**TASK DETAILS**
Send back the entries below exactly as they appear.

[Collected data entries]
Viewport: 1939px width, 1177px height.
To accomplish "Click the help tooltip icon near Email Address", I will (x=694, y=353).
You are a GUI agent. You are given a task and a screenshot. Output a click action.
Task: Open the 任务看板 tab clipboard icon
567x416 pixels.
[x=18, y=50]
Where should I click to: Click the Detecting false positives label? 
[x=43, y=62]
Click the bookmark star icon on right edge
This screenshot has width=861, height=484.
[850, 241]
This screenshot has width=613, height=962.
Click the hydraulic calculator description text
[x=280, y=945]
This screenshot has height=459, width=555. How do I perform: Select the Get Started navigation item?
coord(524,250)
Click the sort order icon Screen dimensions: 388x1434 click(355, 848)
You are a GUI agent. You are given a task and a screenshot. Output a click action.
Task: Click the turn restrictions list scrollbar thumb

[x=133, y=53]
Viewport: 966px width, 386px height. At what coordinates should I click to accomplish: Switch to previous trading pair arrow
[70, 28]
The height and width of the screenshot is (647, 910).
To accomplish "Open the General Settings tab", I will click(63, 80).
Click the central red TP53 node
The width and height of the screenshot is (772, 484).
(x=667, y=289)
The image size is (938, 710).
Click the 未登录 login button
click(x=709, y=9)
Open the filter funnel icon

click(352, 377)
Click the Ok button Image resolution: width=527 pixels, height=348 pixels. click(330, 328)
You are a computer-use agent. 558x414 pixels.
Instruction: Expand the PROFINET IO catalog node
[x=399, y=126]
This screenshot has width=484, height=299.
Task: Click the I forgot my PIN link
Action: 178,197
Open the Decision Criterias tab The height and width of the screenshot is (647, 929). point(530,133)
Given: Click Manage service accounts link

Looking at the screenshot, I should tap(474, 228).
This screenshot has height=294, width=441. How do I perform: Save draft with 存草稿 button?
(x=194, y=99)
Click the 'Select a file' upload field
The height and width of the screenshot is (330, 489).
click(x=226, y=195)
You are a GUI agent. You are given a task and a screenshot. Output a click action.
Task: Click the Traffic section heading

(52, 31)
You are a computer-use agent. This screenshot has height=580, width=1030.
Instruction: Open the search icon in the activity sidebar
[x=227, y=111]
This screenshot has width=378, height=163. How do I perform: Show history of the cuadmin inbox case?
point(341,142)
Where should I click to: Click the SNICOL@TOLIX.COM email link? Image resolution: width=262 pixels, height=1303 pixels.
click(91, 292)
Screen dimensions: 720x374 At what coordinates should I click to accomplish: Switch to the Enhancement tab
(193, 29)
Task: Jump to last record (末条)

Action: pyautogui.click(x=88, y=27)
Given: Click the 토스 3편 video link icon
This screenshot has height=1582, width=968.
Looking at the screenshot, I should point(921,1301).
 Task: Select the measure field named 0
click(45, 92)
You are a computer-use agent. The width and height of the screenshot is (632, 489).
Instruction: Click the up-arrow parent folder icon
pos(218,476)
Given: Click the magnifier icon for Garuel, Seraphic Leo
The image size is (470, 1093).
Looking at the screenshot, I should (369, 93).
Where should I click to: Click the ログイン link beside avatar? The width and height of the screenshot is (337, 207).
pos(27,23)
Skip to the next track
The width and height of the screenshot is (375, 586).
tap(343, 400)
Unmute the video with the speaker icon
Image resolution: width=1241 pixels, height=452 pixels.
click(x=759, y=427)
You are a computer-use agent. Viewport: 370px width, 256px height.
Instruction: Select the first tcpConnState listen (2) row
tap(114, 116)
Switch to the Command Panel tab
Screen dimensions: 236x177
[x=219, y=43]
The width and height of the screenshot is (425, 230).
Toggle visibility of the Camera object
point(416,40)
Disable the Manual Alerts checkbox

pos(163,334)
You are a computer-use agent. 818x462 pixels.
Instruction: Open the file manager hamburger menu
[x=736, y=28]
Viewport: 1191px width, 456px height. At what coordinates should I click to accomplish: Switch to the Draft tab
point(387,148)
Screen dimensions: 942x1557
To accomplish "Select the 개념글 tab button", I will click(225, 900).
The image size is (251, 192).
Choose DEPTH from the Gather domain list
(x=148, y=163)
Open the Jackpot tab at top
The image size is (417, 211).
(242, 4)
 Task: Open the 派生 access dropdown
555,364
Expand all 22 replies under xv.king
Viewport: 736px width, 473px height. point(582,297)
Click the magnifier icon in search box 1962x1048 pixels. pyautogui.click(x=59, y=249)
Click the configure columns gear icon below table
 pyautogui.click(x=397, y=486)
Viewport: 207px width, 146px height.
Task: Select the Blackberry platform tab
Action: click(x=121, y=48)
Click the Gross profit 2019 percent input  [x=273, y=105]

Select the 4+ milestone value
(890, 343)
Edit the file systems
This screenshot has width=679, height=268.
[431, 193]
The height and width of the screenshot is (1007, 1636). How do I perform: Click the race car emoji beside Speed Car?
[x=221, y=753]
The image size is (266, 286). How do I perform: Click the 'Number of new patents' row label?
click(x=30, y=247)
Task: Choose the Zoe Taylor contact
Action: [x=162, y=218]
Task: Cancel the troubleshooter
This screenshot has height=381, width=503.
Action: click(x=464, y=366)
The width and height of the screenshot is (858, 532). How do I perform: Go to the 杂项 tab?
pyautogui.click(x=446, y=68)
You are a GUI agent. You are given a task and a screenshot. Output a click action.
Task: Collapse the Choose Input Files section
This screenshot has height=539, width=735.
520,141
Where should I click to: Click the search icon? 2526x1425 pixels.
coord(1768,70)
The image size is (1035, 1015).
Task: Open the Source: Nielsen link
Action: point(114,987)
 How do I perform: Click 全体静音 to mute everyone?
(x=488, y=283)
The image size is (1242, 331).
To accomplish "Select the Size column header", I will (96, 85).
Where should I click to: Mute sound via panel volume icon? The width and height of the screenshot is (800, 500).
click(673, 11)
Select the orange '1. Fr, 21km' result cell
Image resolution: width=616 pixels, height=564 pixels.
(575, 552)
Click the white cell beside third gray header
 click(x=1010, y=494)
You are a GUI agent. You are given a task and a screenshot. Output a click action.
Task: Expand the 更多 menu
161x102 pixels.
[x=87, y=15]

**REPLY**
Viewport: 1939px width, 1177px height.
To accomplish "Click the help tooltip icon near Email Address", I will (x=694, y=353).
You are a GUI agent. You are given a task and a screenshot. Output a click action.
Task: Open the 任务看板 tab clipboard icon
567x416 pixels.
[x=18, y=50]
Where should I click to: Click the Detecting false positives label? 
[x=43, y=62]
Click the bookmark star icon on right edge
This screenshot has width=861, height=484.
[850, 241]
This screenshot has width=613, height=962.
Click the hydraulic calculator description text
[x=280, y=945]
This screenshot has height=459, width=555. How do I perform: Select the Get Started navigation item?
coord(524,250)
Click the sort order icon Screen dimensions: 388x1434 click(355, 848)
You are a GUI agent. You are given a task and a screenshot. Output a click action.
Task: Click the turn restrictions list scrollbar thumb

[x=133, y=53]
Viewport: 966px width, 386px height. At what coordinates should I click to accomplish: Switch to previous trading pair arrow
[70, 28]
The height and width of the screenshot is (647, 910).
To accomplish "Open the General Settings tab", I will click(63, 80).
Click the central red TP53 node
The width and height of the screenshot is (772, 484).
(x=667, y=289)
The image size is (938, 710).
Click the 未登录 login button
click(x=709, y=9)
Open the filter funnel icon

click(352, 377)
Click the Ok button Image resolution: width=527 pixels, height=348 pixels. click(330, 328)
You are a computer-use agent. 558x414 pixels.
Instruction: Expand the PROFINET IO catalog node
[x=399, y=126]
This screenshot has width=484, height=299.
Task: Click the I forgot my PIN link
Action: 178,197
Open the Decision Criterias tab The height and width of the screenshot is (647, 929). point(530,133)
Given: Click Manage service accounts link

Looking at the screenshot, I should tap(474, 228).
This screenshot has height=294, width=441. How do I perform: Save draft with 存草稿 button?
(x=194, y=99)
Click the 'Select a file' upload field
The height and width of the screenshot is (330, 489).
click(x=226, y=195)
You are a GUI agent. You are given a task and a screenshot. Output a click action.
Task: Click the Traffic section heading

(52, 31)
You are a computer-use agent. This screenshot has height=580, width=1030.
Instruction: Open the search icon in the activity sidebar
[x=227, y=111]
This screenshot has width=378, height=163. How do I perform: Show history of the cuadmin inbox case?
point(341,142)
Where should I click to: Click the SNICOL@TOLIX.COM email link? Image resolution: width=262 pixels, height=1303 pixels.
click(91, 292)
Screen dimensions: 720x374 At what coordinates should I click to accomplish: Switch to the Enhancement tab
(193, 29)
Task: Jump to last record (末条)

Action: pyautogui.click(x=88, y=27)
Given: Click the 토스 3편 video link icon
This screenshot has height=1582, width=968.
Looking at the screenshot, I should point(921,1301).
 Task: Select the measure field named 0
click(45, 92)
You are a computer-use agent. The width and height of the screenshot is (632, 489).
Instruction: Click the up-arrow parent folder icon
pos(218,476)
Given: Click the magnifier icon for Garuel, Seraphic Leo
The image size is (470, 1093).
Looking at the screenshot, I should (369, 93).
Where should I click to: Click the ログイン link beside avatar? The width and height of the screenshot is (337, 207).
pos(27,23)
Skip to the next track
The width and height of the screenshot is (375, 586).
tap(343, 400)
Unmute the video with the speaker icon
Image resolution: width=1241 pixels, height=452 pixels.
click(x=759, y=427)
You are a computer-use agent. Viewport: 370px width, 256px height.
Instruction: Select the first tcpConnState listen (2) row
tap(114, 116)
Switch to the Command Panel tab
Screen dimensions: 236x177
[x=219, y=43]
The width and height of the screenshot is (425, 230).
Toggle visibility of the Camera object
point(416,40)
Disable the Manual Alerts checkbox

pos(163,334)
You are a computer-use agent. 818x462 pixels.
Instruction: Open the file manager hamburger menu
[x=736, y=28]
Viewport: 1191px width, 456px height. At what coordinates should I click to accomplish: Switch to the Draft tab
point(387,148)
Screen dimensions: 942x1557
To accomplish "Select the 개념글 tab button", I will click(225, 900).
The image size is (251, 192).
Choose DEPTH from the Gather domain list
(x=148, y=163)
Open the Jackpot tab at top
The image size is (417, 211).
(242, 4)
 Task: Open the 派生 access dropdown
555,364
Expand all 22 replies under xv.king
Viewport: 736px width, 473px height. point(582,297)
Click the magnifier icon in search box 1962x1048 pixels. pyautogui.click(x=59, y=249)
Click the configure columns gear icon below table
 pyautogui.click(x=397, y=486)
Viewport: 207px width, 146px height.
Task: Select the Blackberry platform tab
Action: click(x=121, y=48)
Click the Gross profit 2019 percent input  [x=273, y=105]

Select the 4+ milestone value
(890, 343)
Edit the file systems
This screenshot has width=679, height=268.
[431, 193]
The height and width of the screenshot is (1007, 1636). How do I perform: Click the race car emoji beside Speed Car?
[x=221, y=753]
The image size is (266, 286). How do I perform: Click the 'Number of new patents' row label?
click(x=30, y=247)
Task: Choose the Zoe Taylor contact
Action: [x=162, y=218]
Task: Cancel the troubleshooter
This screenshot has height=381, width=503.
Action: click(x=464, y=366)
The width and height of the screenshot is (858, 532). How do I perform: Go to the 杂项 tab?
pyautogui.click(x=446, y=68)
You are a GUI agent. You are given a task and a screenshot. Output a click action.
Task: Collapse the Choose Input Files section
This screenshot has height=539, width=735.
520,141
Where should I click to: Click the search icon? 2526x1425 pixels.
coord(1768,70)
The image size is (1035, 1015).
Task: Open the Source: Nielsen link
Action: point(114,987)
 How do I perform: Click 全体静音 to mute everyone?
(x=488, y=283)
The image size is (1242, 331).
To accomplish "Select the Size column header", I will (96, 85).
Where should I click to: Mute sound via panel volume icon? The width and height of the screenshot is (800, 500).
click(673, 11)
Select the orange '1. Fr, 21km' result cell
Image resolution: width=616 pixels, height=564 pixels.
(575, 552)
Click the white cell beside third gray header
 click(x=1010, y=494)
You are a GUI agent. You are given a task and a screenshot. Output a click action.
Task: Expand the 更多 menu
161x102 pixels.
[x=87, y=15]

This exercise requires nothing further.